■ The task
Can you edit the lines from the start of the records through the one containing "center [349, 82].", inclusive, so that "screenshot" becomes "image" and nothing else changes?

■ Entries for locating text and elements
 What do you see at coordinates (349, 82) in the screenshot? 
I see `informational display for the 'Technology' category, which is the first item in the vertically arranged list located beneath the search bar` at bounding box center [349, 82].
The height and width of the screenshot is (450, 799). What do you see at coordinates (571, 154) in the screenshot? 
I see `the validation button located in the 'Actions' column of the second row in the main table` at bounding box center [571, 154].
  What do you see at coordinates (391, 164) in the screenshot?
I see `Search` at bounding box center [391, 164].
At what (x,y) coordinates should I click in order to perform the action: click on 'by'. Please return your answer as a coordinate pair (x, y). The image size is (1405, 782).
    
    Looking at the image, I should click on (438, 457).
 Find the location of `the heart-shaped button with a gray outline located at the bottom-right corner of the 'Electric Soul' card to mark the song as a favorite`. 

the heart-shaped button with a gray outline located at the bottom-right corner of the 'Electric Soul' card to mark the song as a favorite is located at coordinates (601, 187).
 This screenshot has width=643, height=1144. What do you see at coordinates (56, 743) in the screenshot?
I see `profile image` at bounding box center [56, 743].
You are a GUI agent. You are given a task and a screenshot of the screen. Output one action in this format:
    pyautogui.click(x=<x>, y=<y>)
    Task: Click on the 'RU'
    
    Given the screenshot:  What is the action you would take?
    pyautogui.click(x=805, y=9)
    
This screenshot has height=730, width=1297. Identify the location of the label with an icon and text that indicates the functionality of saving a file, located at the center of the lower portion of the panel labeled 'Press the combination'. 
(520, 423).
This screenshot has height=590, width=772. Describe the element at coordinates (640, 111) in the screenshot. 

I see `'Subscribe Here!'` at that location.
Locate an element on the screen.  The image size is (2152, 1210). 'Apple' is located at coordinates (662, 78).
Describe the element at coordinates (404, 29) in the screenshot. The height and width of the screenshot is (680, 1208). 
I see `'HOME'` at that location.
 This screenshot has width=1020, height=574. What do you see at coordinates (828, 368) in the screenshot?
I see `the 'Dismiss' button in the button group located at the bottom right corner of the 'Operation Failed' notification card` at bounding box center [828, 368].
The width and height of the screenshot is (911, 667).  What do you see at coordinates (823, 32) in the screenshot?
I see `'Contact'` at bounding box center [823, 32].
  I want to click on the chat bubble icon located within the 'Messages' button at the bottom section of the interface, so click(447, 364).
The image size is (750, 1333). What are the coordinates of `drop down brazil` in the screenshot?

■ Task output
 What do you see at coordinates (349, 82) in the image? 
I see `informational display for the 'Technology' category, which is the first item in the vertically arranged list located beneath the search bar` at bounding box center [349, 82].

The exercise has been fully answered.